If not that, then what? If it isn't a plot by people trying to suppress particular books/movies, then it seems likely to me that these are examples of people being so particularly interested in them that they want to have a copy of their own. I can sort of understand that line of reasoning, but what makes these particular items subject to this treatment? I guess with the encyclopedias it can be understood somewhat because the first publications I noticed at Amazon are priced at hundreds of dollars, so some families could not afford to buy them, however much they wanted them. But a DVD? This is readily available for less than $20 and can be rented for much less than that.

And who would these people who are particularly interested in these items be? I find it difficult to believe that people who are opposed to Christianity would be that interested in getting a bible. As much as I want to support multiculturalism and diversity, I find it hard to believe that people who are not themselves African-American would be so powerfully drawn to media that focuses on African-Americans and their lives that they would feel compelled to steal them. Thus, I find myself thinking that the people who are stealing the bibles are likely to be Christians or people who are interested in learning more about Christianity. Similarly, I think it likely that the people who have tended to steal Precious are African-Americans.
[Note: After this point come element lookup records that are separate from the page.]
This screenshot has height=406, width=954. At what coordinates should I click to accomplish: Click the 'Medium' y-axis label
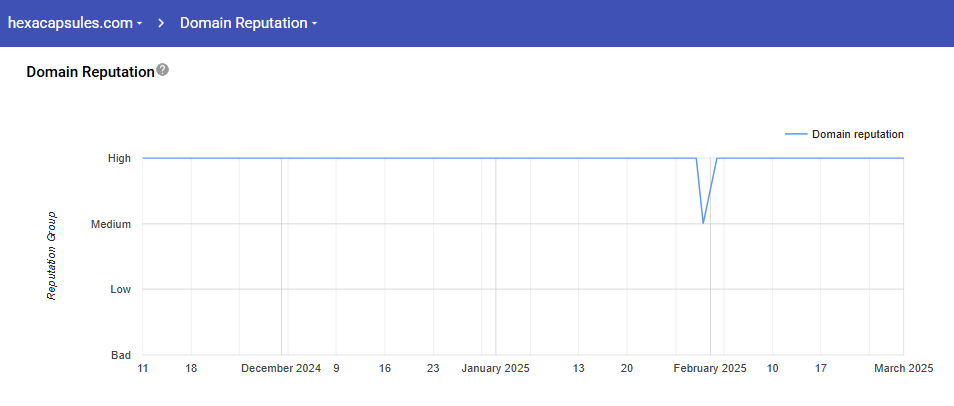coord(111,224)
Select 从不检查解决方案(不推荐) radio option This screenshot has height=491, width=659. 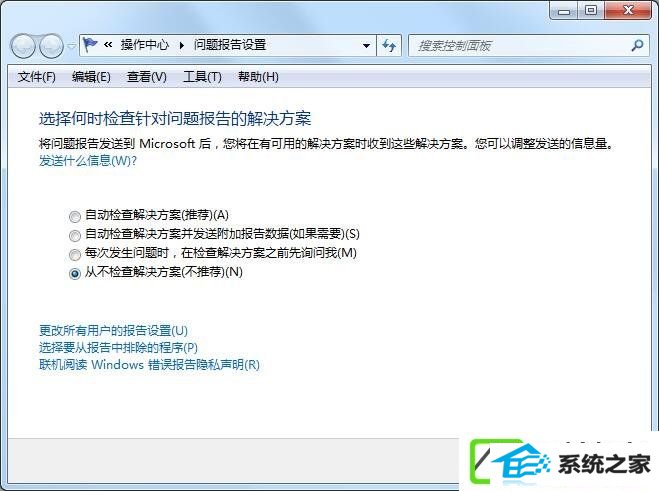[75, 274]
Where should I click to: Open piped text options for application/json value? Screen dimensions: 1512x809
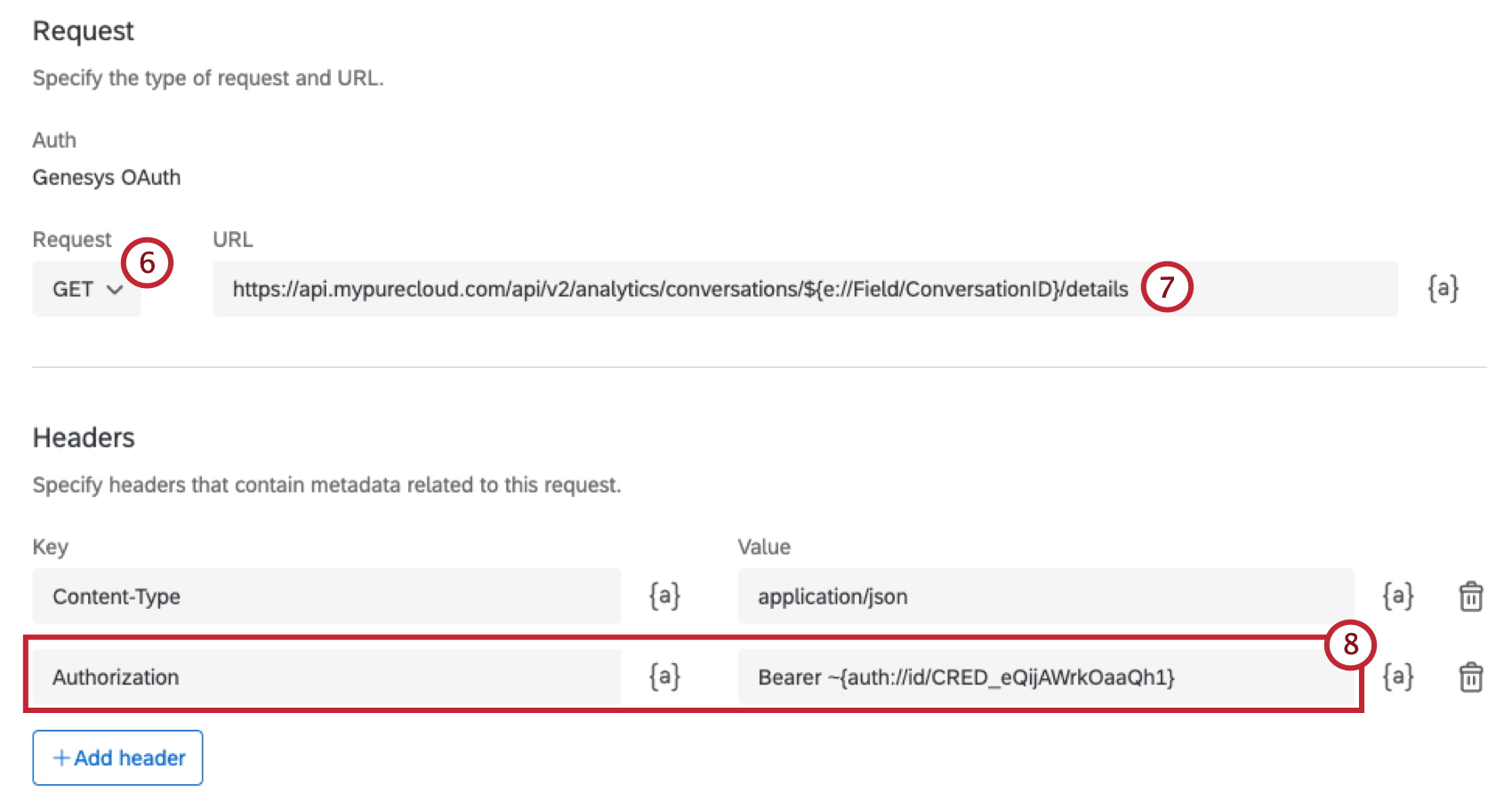point(1397,597)
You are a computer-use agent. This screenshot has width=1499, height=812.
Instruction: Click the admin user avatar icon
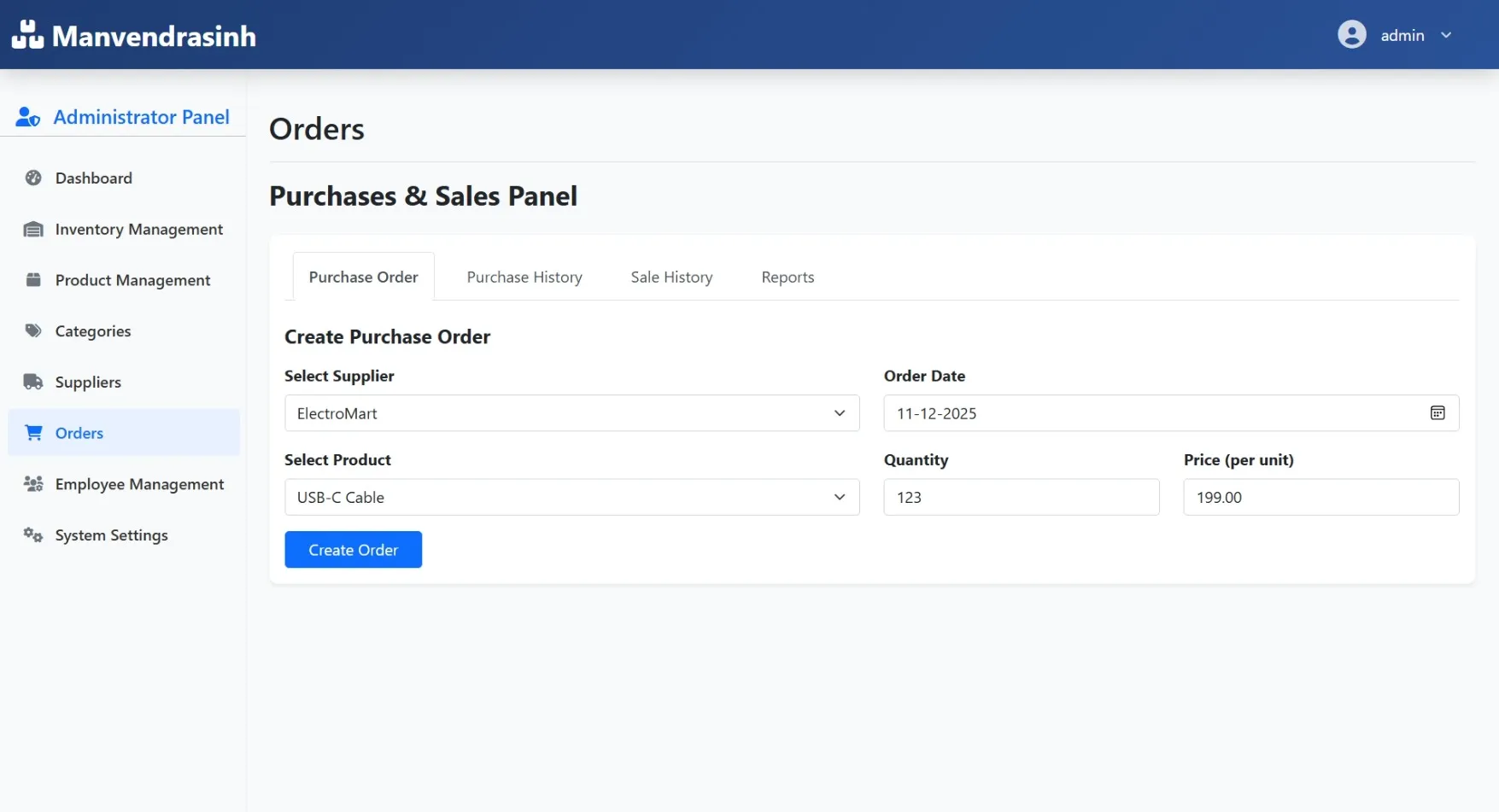1352,34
So what does this mean? I know that Christians are routinely taught not to steal (however poorly that lesson is learned). I am certain it is no different with African-Americans. I refuse to accept that these odd instances can say anything in general about the trustworthiness of the overall populations of Christians or African-Americans in this country. But is there anything that can be said? I suspect that even raising this question will lead some people to claim that I am trying to promote racist/anti-Christian attitudes.

This is a situation in which I think that the older, more general systems of forums or news groups might work better at generating discussion of a question like this than the modern blogosphere (or is that also passé ?). In a forum or newsgroup it is possible for an individual to start up a discussion at will. My nearly defunct blog was never read widely and I doubt I've ever been read by some of the people whose writings I look to to learn about racist/sizeist/sexist/ageist/prejudiced attitudes in general, but I intend to link to this post in hopes of getting someone to address it (I'm talking about the various writers at Alas a Blog, if you read this and haven't recognized yourselves). Fortunately, Ampersand encourages us to link to our own writings in some of his comment threads, so maybe this can get noticed and I will eventually find a thoughtful response there to my confusion on this topic.

*UPDATE* 3/20/2010 - On a return visit to the same Blockbuster store I now see that there are two or three other recent releases which are also being kept behind the counter. I guess this is a policy that they base on the demand for the title rather than anything else.